Basuki Tjahaja Purnama, surnommé Ahok, fait face à deux principaux rivaux de confession musulmane au premier tour de scrutin dans la capitale de 10 millions d'habitants, auquel aucun candidat ne devrait obtenir la majorité absolue. Une centaine d'élections locales sont organisées le même jour dans tout l'archipel d'Asie du Sud-Est.
L'élection de Jakarta, à laquelle sont appelés 7,1 millions d'électeurs essentiellement musulmans, est devenue davantage une question religieuse: Ahok, le premier gouverneur non musulman depuis un demi-siècle et le premier issue de la minorité chinoise va-t-il pouvoir se maintenir à son poste en étant élu?
Il avait accédé automatiquement à cette fonction en 2014, après l'élection à la présidence de son prédécesseur Joko Widodo, dont il était alors l'adjoint.
La campagne électorale a été tendue et marquée par de vives critiques à l'égard du gouverneur sortant, au centre d'une vague de contestation depuis qu'il est soupçonné d'insulte à l'islam, une affaire controversée qui lui vaut d'être actuellement jugé pour blasphème.
Connu pour son franc-parler, Ahok avait déclaré en septembre dernier que l'interprétation par certains oulémas (théologiens musulmans) d'un verset du Coran selon lequel un musulman ne doit élire qu'un dirigeant musulman était erronée.
Ces déclarations mises en ligne avaient provoqué de vives réactions d'islamistes conservateurs dans ce pays de 255 millions d'habitants, dont près de 90% sont de confession musulmane.
Deux manifestations anti-Ahok à l'appel d'organisations musulmanes partisanes d'une ligne dure avaient réuni des dizaines de milliers de personnes en novembre et décembre dans le centre de la capitale. Et samedi, ils étaient encore plus de 100.000 à la grande mosquée de Jakarta, pour appeler à voter en faveur d'un candidat musulman.
Leader populaire
Ainsi, cette élection "va être un test décisif pour l'islam en Indonésie -- sommes-nous tolérants ou intolérants?", estime Tobias Basuki, analyste au Centre pour les études stratégiques et internationales.
Le scrutin est aussi un terrain d'affrontement entre grands acteurs politiques du pays, qui considèrent l'influent poste de gouverneur de Jakarta comme un tremplin pour l'élection présidentielle de 2019.
Les deux principaux rivaux du gouverneur sortant sont Agus Yudhoyono, fils d'un ancien président, et l'ex-ministre de l'Education, Anies Baswedan, soutenu par l'ancien général Prabowo Subianto, rival malheureux de Joko Widodo au scrutin présidentiel de 2014.
Le président avait laissé entendre fin 2016 que des "responsables politiques" étaient derrière les violences qui ont émaillé la manifestation anti-Ahok le 4 novembre à Jakarta, instrumentalisée selon lui dans le cadre de la campagne pour l'élection du gouverneur.
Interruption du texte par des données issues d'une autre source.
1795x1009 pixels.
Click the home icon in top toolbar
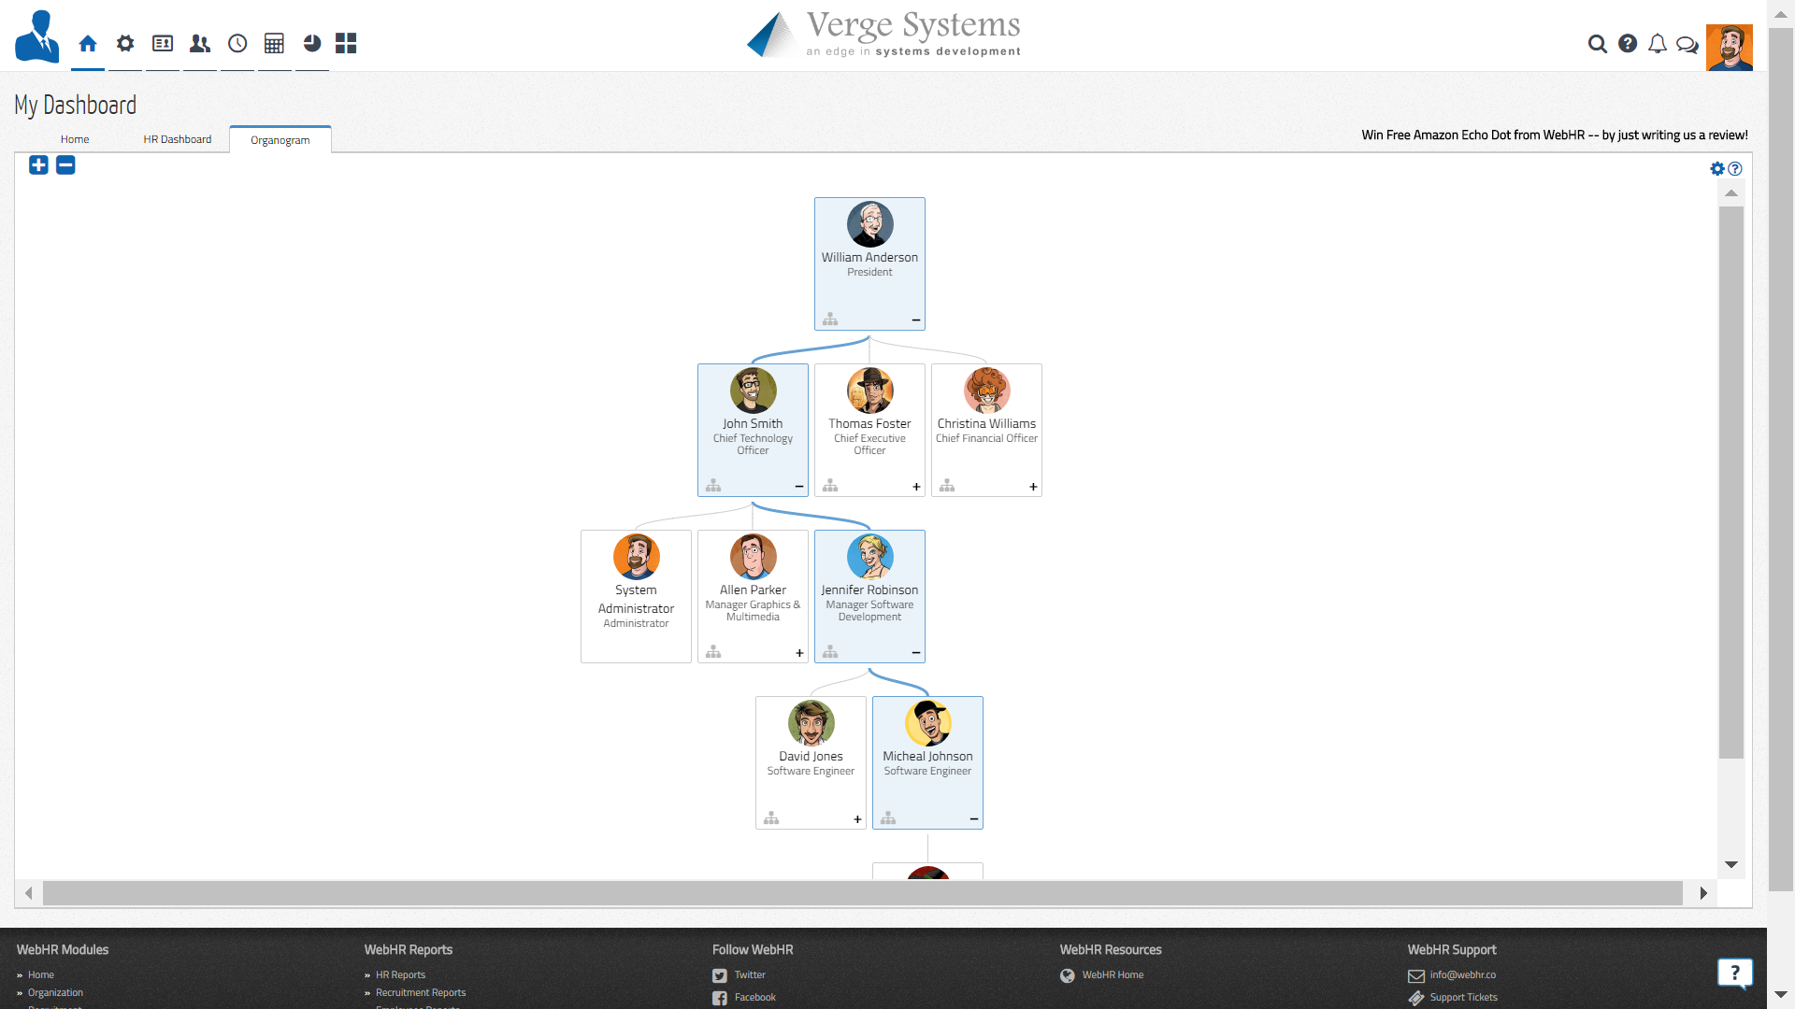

Les accusations visant Ahok sont un exemple très en vue de l'intolérance religieuse qui s'est accrue ces dernières années en Indonésie, avec une forte hausse des attaques visant les minorités incluant aussi la communauté gay, et une influence croissante des islamistes radicaux.
Des observateurs redoutent aussi une discrimination à l'égard de la minorité chinoise dont est issu Ahok, qui représente moins de 10% de la population. En 1998, des émeutes et pillages visant des Indonésiens d'origine chinoise avaient fait plus d'un millier de morts.
Cependant, l'immense majorité des Indonésiens musulmans pratiquent une forme modérée de l'islam et vivent harmonieusement aux côtés des représentants des minorités chrétienne, bouddhiste et hindoue.
Ahok, âgé de 50 ans, est devenu un gouverneur populaire à la faveur de sa détermination à lutter contre la corruption très répandue dans la fonction publique et à entreprendre des réformes à Jakarta, métropole engorgée et désorganisée.
Pendant longtemps, il a été largement en tête dans les sondages, mais depuis l'affaire de blasphème pour laquelle il est jugé depuis décembre, le gouverneur sortant a dégringolé dans les intentions de vote. Le deuxième tour de scrutin, prédit par la quasi-totalité des enquêtes d'opinion, est fixé au 19 avril.